Arch Biopartners CEO Richard Muruve said: "This Orphan Drug Designation from the FDA supports our effort to advance AB569 as a potential treatment for P. aeruginosa lung infections in patients with cystic fibrosis.
"The designation also complements a strong patent position for this new biocide drug treatment. We are currently finalizing the manufacturing and toxicology requirements for AB569 in order to prepare an Investigational New Drug application."
The FDA Office of Orphan Products Development grants Orphan Drug Designation to drugs and biologics to encourage the development of new medicines for the safe and effective treatment of underserved, rare diseases or disorders that affect less than 200,000 patients in the U.S.

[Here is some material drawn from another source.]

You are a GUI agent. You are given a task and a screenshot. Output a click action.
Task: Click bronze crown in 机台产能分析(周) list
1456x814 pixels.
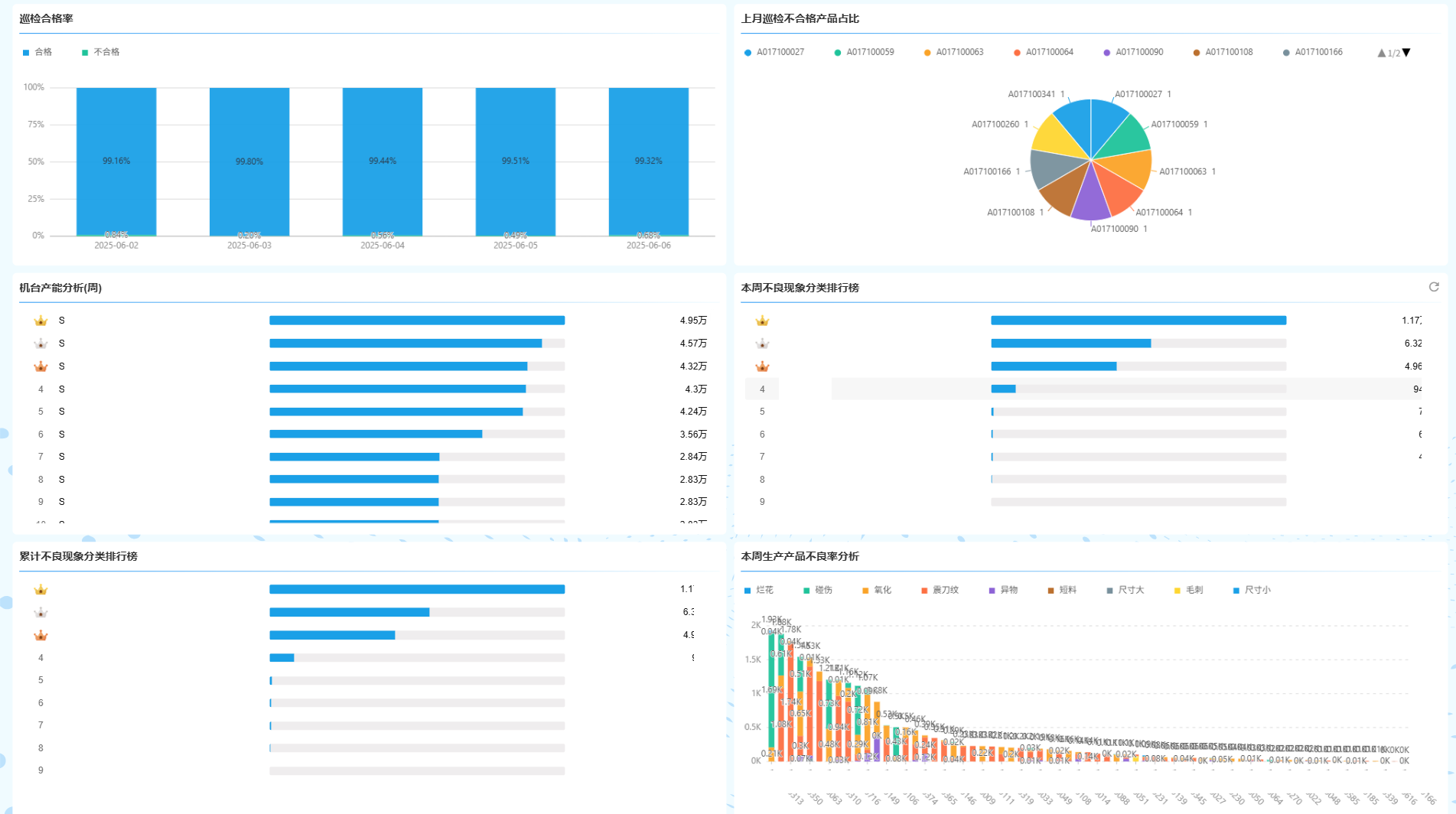[41, 366]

The Orphan Drug Designation qualifies Arch for a seven-year term of market exclusivity to sell AB569 in the U.S. following FDA approval of the drug. Additionally, as Arch takes AB569 through the regulatory and human trial process, the Orphan Drug Designation provides an accelerated review and approval process, potential grant funding, tax benefits and an exemption from certain user fees.
"AB569 has a dramatic and synergistic effect at killing P. aeruginosa both in vitro and in vivo, including antibiotic-resistant strains," said Dr. Hassett.
"The individual active ingredients of the drug have been approved as safe for use in humans in the past. Our team at the University of Cincinnati looks forward to working with Arch to advance AB569 into clinical trials for cystic fibrosis patients who urgently need more effective treatments for their P. aeruginosarespiratory infections."